**Source material**

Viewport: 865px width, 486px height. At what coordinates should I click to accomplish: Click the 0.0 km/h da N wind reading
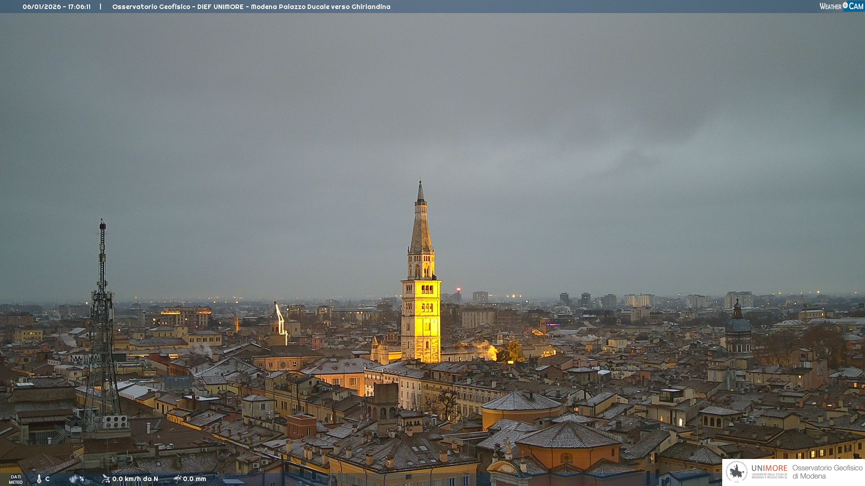click(x=135, y=479)
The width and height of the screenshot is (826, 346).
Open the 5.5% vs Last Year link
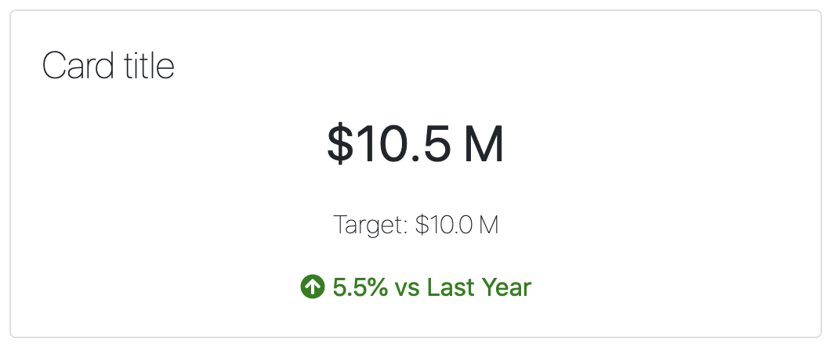click(x=415, y=287)
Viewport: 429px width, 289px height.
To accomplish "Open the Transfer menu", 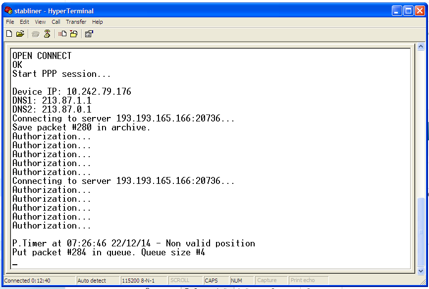I will coord(76,22).
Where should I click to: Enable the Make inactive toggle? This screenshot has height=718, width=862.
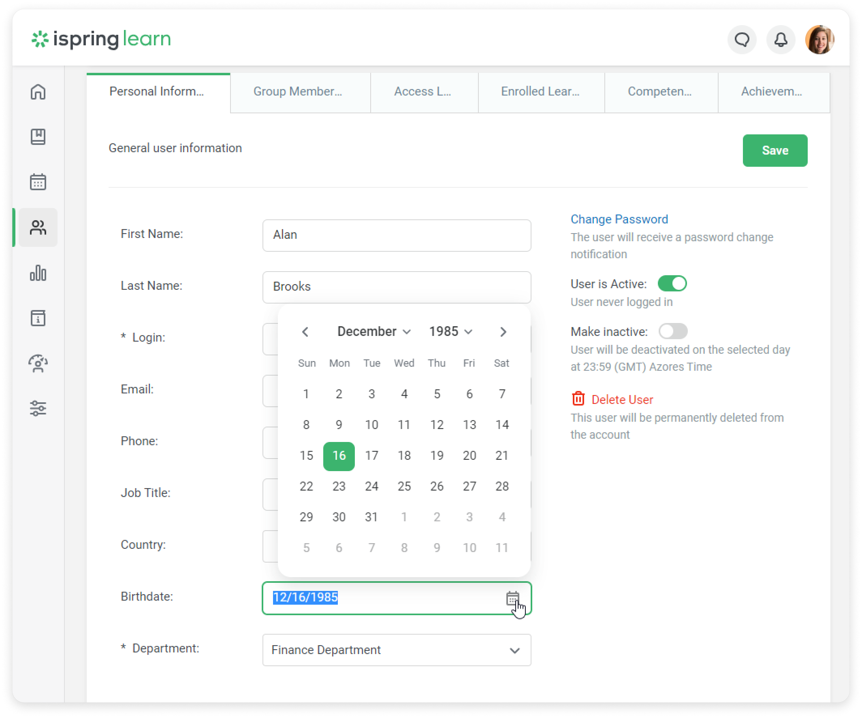(673, 331)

**Problem description**
Please format the entries from the line containing "Where should I" through the end of the entries as a JSON list of strings, one string per line and blank lines skipped. Omit the pictures.

**Response to this task**
[
  "Where should I click to: Enable the Make inactive toggle? This screenshot has height=718, width=862.",
  "(673, 331)"
]